Bloomberg has reported that administration officials have discussed offering a limited trade agreement to China that would delay and even roll back some U.S. tariffs in exchange for Chinese commitments on intellectual property and agricultural purchases.

Lighthizer and Treasury Secretary Steven Mnuchin last met their Chinese counterpart Vice Premier Liu He in Shanghai in late July. Since then, the U.S. has added tariffs on an additional US$110 billion of Chinese goods, spurring retaliation from Beijing.

Donohue said Lighthizer indicated there’s some movement on China buying U.S. farming products and other issues, but it’s “an extraordinary challenge” to get a complete deal.

The chamber chief executive said while he’s optimistic about an agreement, he’s also a realist and “this is not a simple problem.”

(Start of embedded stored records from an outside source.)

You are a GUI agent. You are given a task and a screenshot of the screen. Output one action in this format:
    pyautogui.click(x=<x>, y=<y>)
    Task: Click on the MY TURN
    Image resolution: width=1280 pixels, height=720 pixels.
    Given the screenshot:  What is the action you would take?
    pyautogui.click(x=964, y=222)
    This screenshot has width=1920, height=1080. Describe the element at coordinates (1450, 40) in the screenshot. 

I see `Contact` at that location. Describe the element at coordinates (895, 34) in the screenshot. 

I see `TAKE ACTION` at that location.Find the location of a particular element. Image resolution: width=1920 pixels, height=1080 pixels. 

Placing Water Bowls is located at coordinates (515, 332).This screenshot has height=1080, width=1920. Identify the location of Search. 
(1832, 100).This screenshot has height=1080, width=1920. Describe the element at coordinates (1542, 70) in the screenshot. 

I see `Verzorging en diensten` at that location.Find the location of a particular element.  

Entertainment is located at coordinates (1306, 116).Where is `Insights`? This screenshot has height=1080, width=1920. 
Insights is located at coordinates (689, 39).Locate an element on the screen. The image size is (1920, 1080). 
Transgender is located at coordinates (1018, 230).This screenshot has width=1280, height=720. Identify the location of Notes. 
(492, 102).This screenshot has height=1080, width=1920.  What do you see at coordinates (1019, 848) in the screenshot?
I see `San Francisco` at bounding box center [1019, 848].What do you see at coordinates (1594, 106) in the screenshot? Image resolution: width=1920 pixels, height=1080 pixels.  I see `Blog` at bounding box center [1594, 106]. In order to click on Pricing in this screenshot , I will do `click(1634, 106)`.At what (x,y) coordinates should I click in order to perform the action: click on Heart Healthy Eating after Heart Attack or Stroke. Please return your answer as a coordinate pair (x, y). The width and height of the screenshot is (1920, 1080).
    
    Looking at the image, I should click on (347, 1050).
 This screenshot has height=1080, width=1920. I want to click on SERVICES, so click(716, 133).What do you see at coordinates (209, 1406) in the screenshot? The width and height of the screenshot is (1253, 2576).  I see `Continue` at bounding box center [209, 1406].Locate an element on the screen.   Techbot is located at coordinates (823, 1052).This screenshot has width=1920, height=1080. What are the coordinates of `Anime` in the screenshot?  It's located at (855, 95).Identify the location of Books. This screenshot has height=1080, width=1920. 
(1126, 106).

On the North American trade deal, Donohue said negotiations are still happening between Lighthizer and congressional Democrats about proposed changes to the U.S.-Mexico-Canada agreement, which the chamber supports. The USMCA still requires congressional approval to take force.

Lighthizer sent House Democrats a new offer on the stalled agreement last week to resolve concerns over enforcement and other provisions.

“I believe that long before we start looking at the holidays we’ll have this thing done,” Donohue said.